(Saved entries)

[Start of section]

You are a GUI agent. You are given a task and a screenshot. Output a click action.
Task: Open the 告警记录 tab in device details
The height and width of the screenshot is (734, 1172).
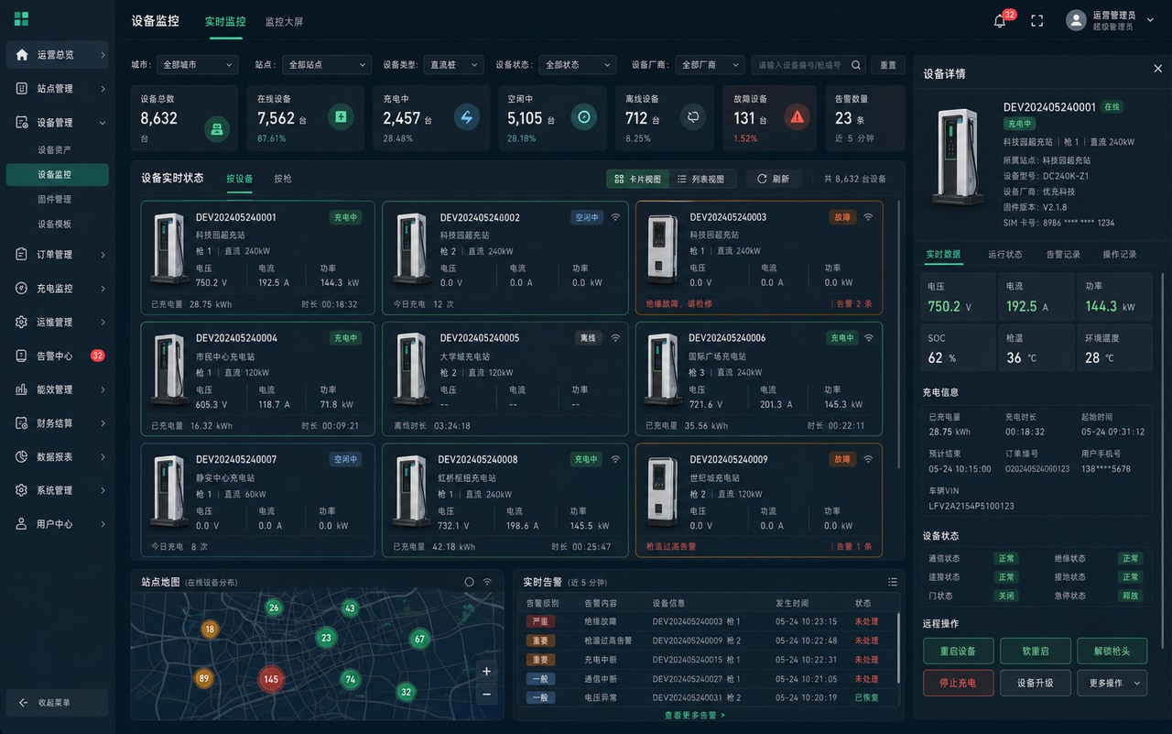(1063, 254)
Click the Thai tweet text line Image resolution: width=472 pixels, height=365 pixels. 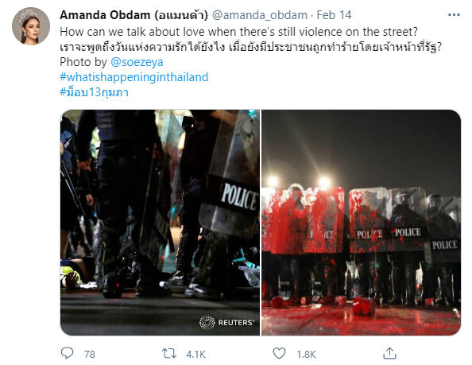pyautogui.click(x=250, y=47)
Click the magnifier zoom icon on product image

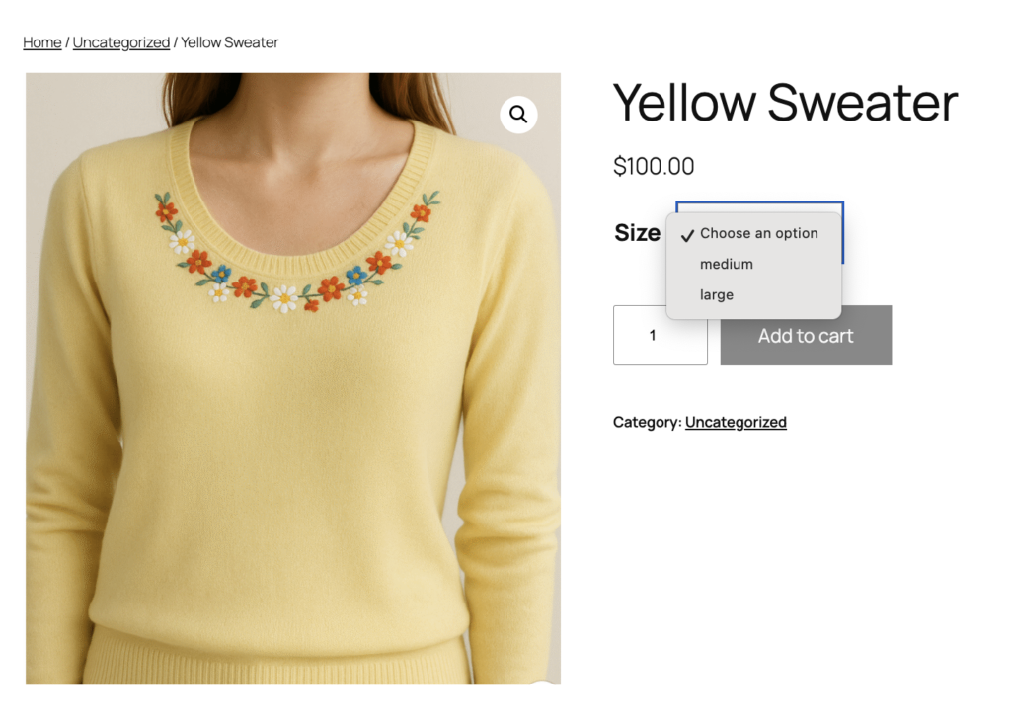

[End of section]
[Start of section]

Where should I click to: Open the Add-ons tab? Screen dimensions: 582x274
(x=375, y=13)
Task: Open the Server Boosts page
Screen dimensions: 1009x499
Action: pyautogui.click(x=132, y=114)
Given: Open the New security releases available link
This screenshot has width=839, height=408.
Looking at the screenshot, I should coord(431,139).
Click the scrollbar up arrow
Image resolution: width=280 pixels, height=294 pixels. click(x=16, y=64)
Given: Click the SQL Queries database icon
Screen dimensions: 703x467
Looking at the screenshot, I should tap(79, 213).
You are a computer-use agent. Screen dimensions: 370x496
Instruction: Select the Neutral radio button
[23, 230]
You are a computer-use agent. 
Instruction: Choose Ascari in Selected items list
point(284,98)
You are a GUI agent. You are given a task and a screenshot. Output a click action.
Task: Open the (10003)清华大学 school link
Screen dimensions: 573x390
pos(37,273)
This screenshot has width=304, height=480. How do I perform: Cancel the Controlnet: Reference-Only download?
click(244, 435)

[End of section]
[Start of section]

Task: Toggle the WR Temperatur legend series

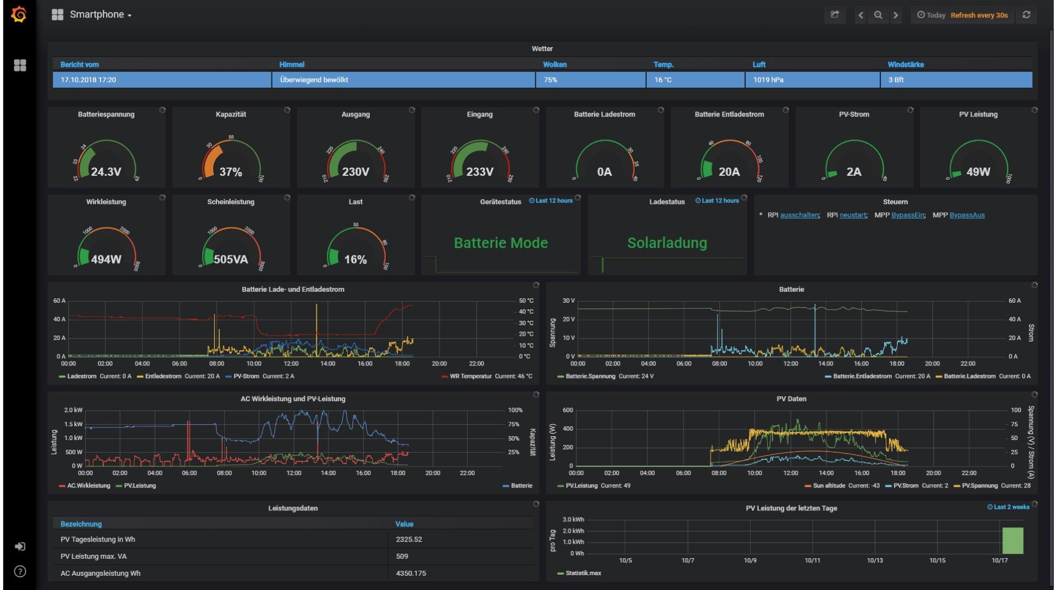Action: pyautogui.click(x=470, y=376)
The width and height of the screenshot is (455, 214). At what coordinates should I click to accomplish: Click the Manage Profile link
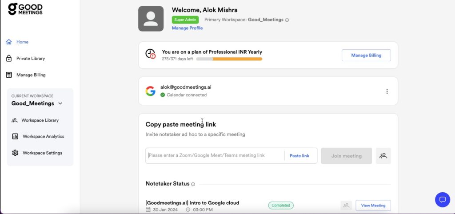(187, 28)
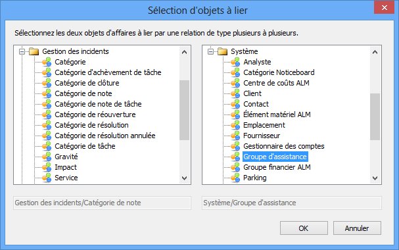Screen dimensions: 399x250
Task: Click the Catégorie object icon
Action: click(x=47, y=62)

[End of section]

- What to work on: Wherever the string "computer" appears in a line of the records, copy that line.

- Your solution:
You are a computer-use agent. Screen dimensions: 370x496
You are a computer-use agent. 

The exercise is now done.